Data listing:
---*---

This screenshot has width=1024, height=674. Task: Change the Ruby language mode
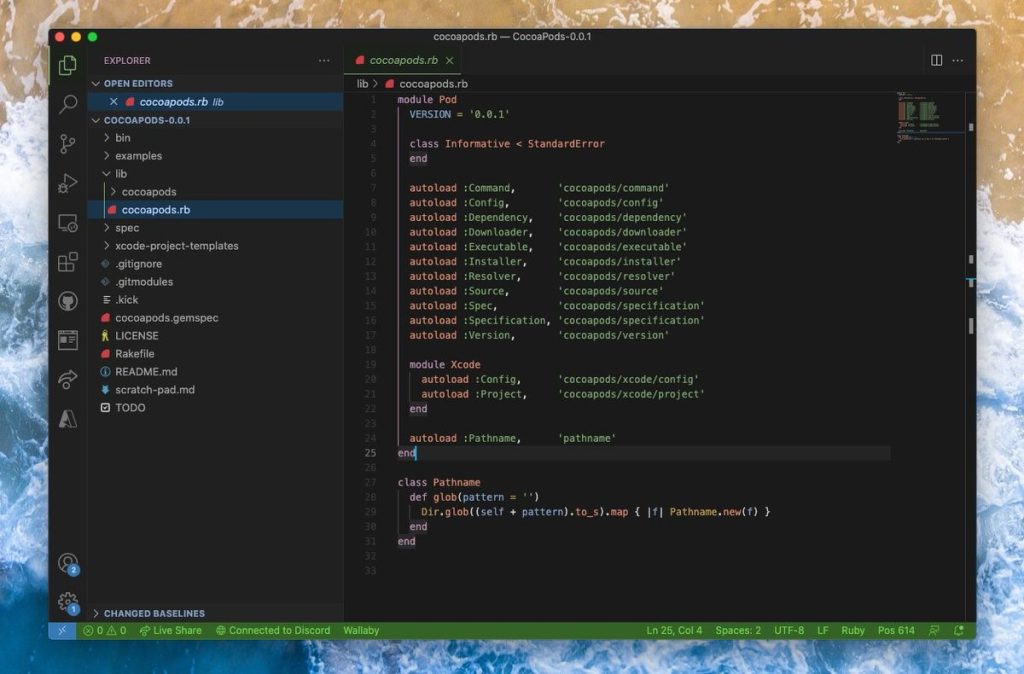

---*---

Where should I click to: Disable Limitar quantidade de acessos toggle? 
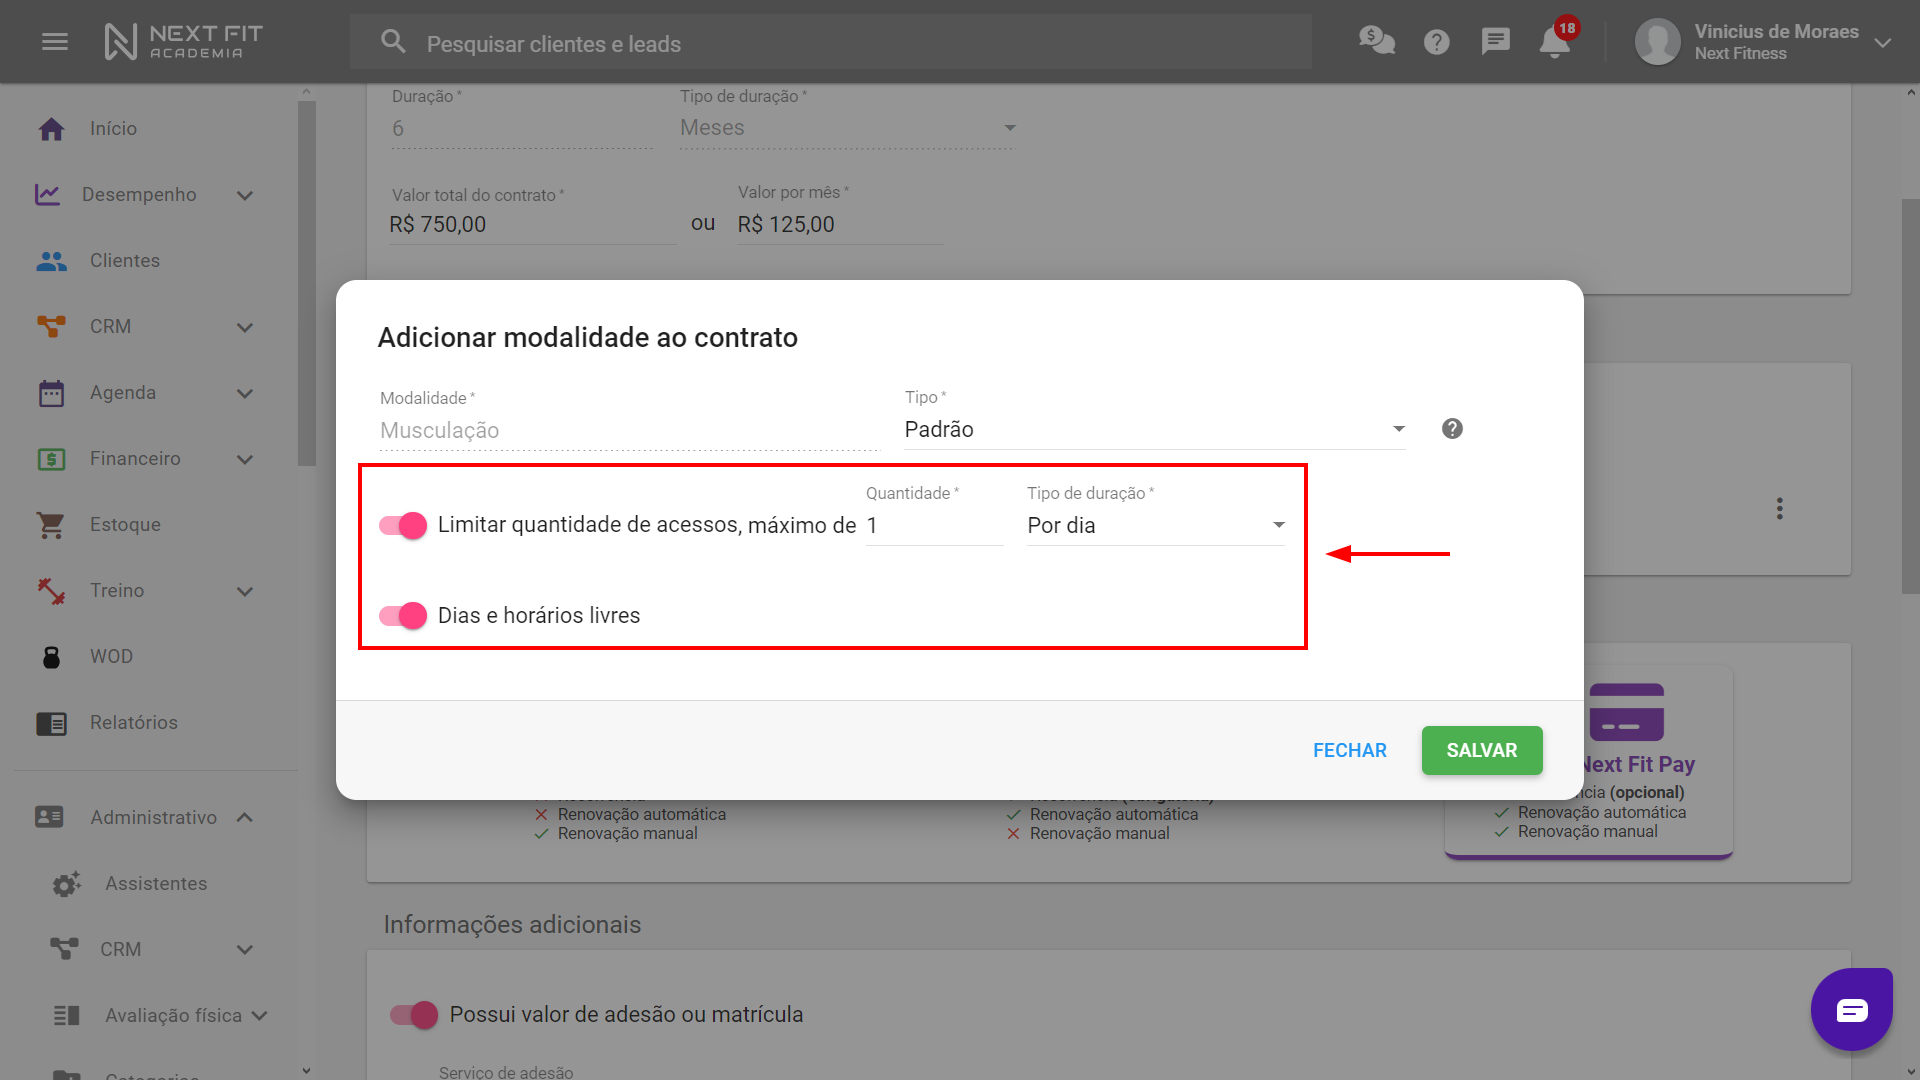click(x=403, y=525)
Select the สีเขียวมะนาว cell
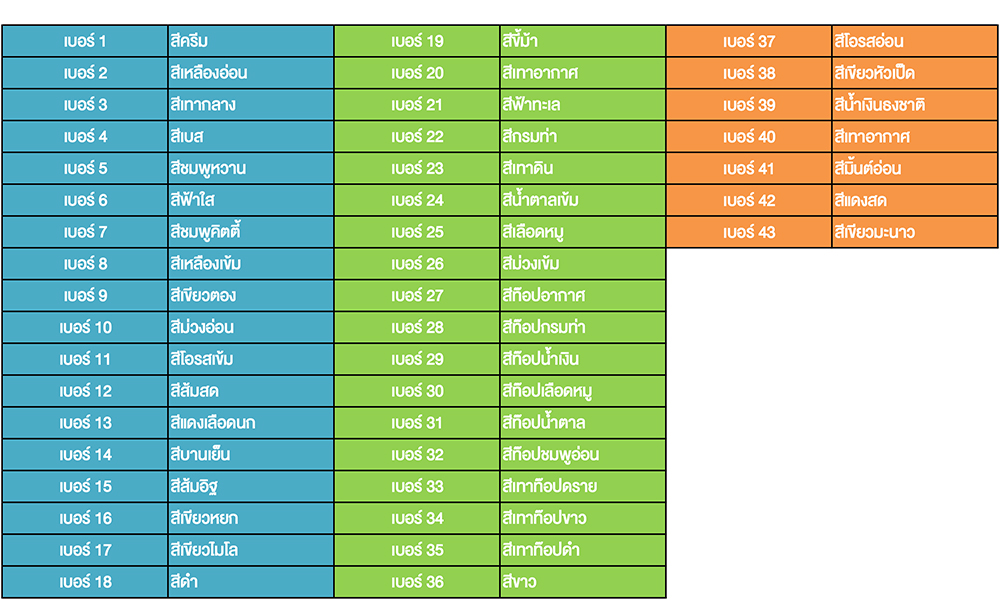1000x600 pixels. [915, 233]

---*---

Aim of the exercise:
Edit the stretch of records from the line containing "Where should I" through the line containing "1000x600 pixels. [915, 233]", replacing "toggle" with "switch" and changing nothing else. Give only those lines, without the pictures.

Answer to this task:
Where should I click to: Disable Limitar quantidade de acessos switch? 
click(x=403, y=525)
Select the สีเขียวมะนาว cell
1000x600 pixels. [915, 233]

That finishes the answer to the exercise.